• **Instructions to follow**
Would you please print exactly the lines that run from the one with "The width and height of the screenshot is (785, 393)." to the last line of the data, both included, without any pictures?

Start of Supplied information

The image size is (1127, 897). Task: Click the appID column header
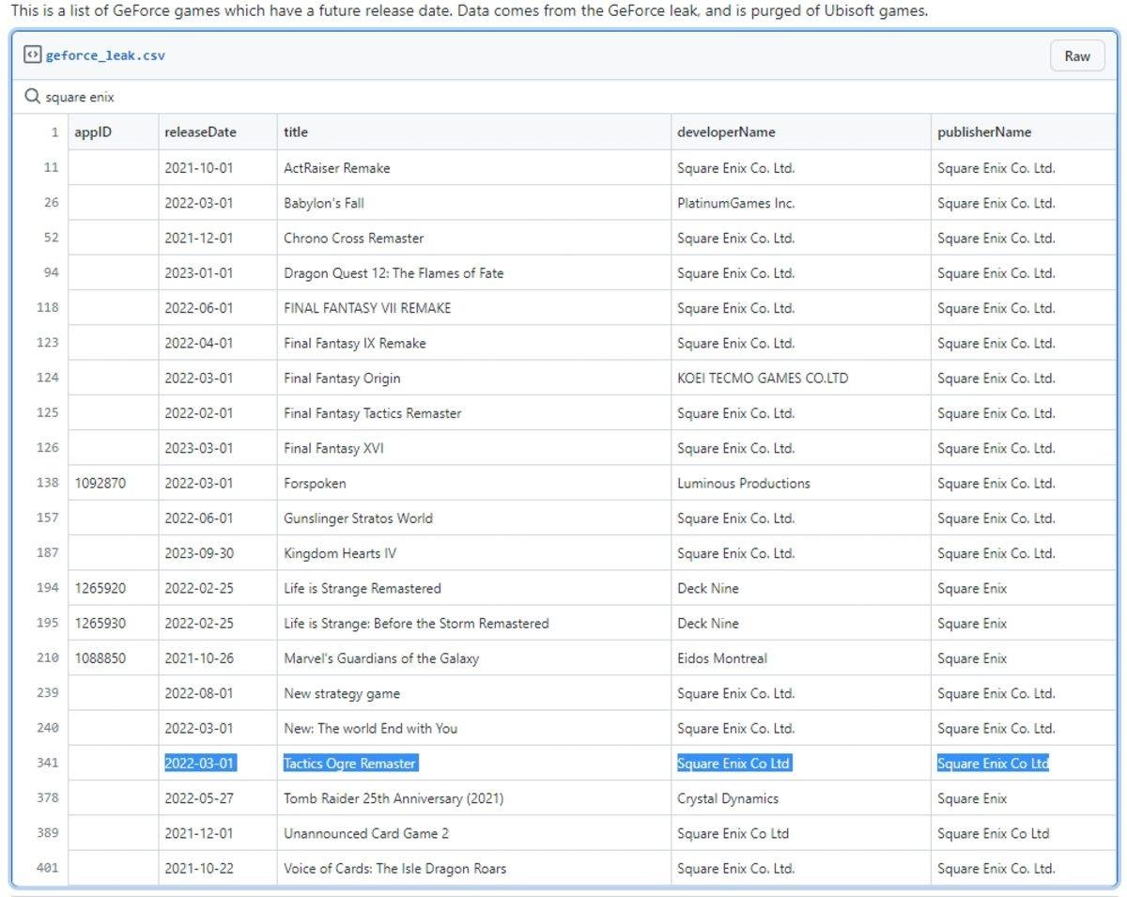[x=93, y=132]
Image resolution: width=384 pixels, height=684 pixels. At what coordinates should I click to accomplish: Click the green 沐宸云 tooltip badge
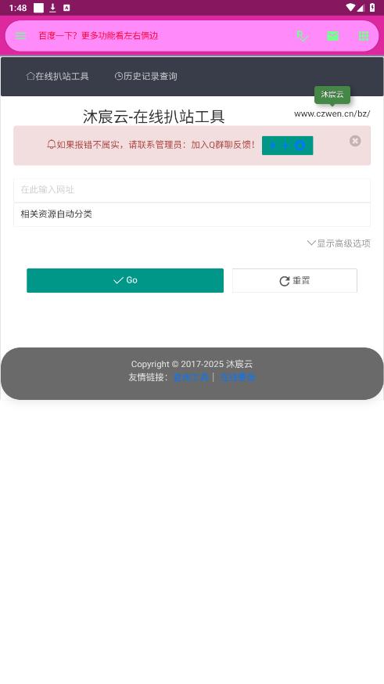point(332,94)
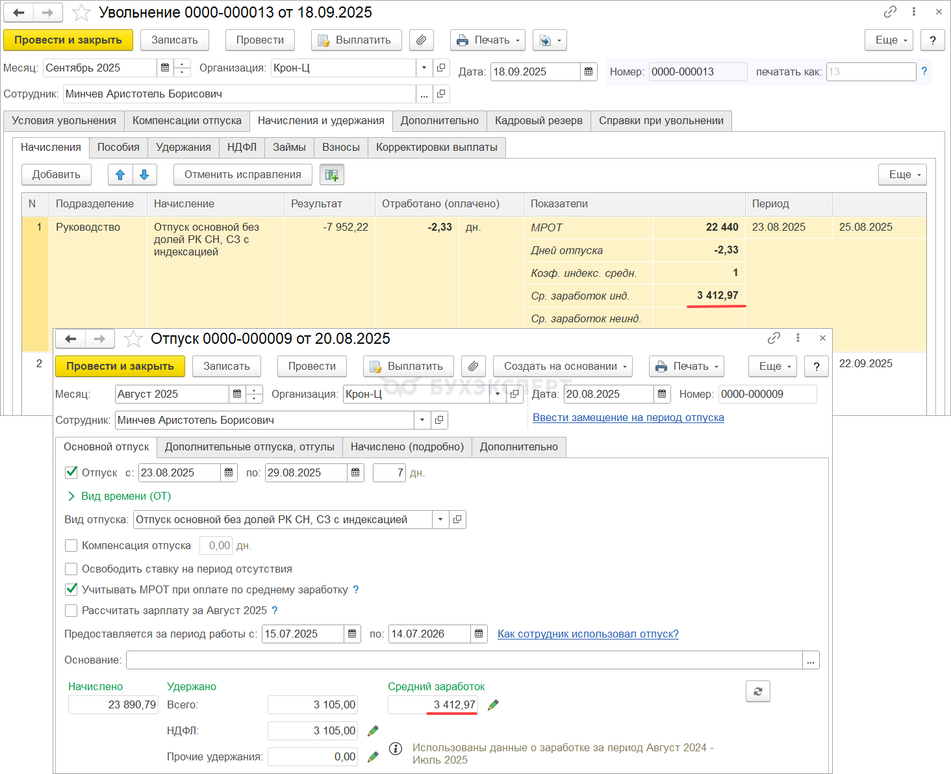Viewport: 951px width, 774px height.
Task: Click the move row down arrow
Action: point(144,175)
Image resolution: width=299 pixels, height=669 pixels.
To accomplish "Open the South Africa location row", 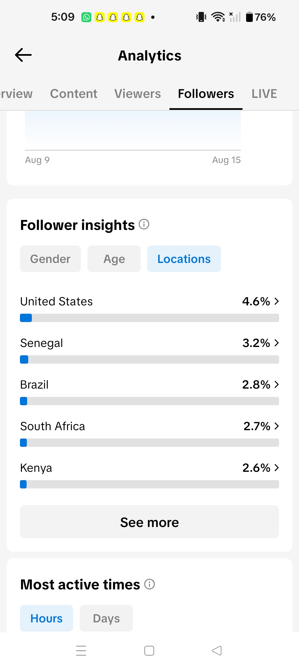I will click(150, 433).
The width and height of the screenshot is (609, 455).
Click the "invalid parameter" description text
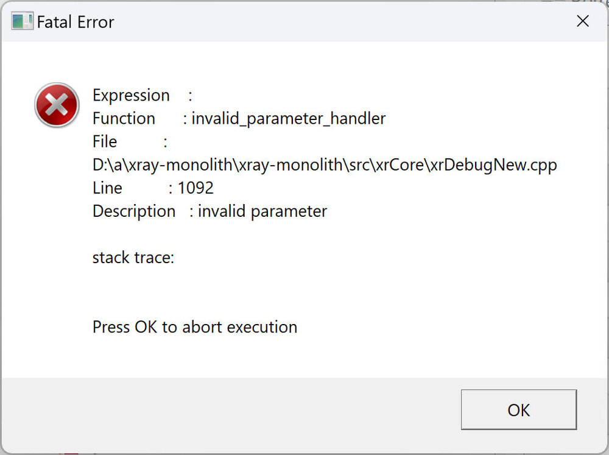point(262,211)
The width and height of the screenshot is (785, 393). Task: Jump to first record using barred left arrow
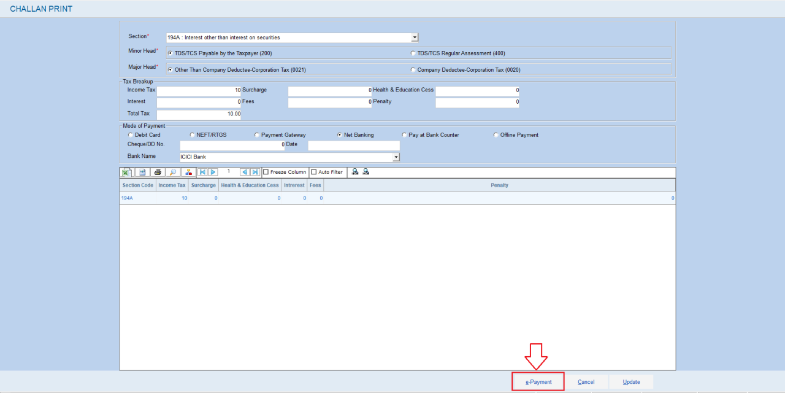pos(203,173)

End of Supplied information

• **Solution to the problem**
The width and height of the screenshot is (785, 393). Task: Jump to first record using barred left arrow
pos(203,173)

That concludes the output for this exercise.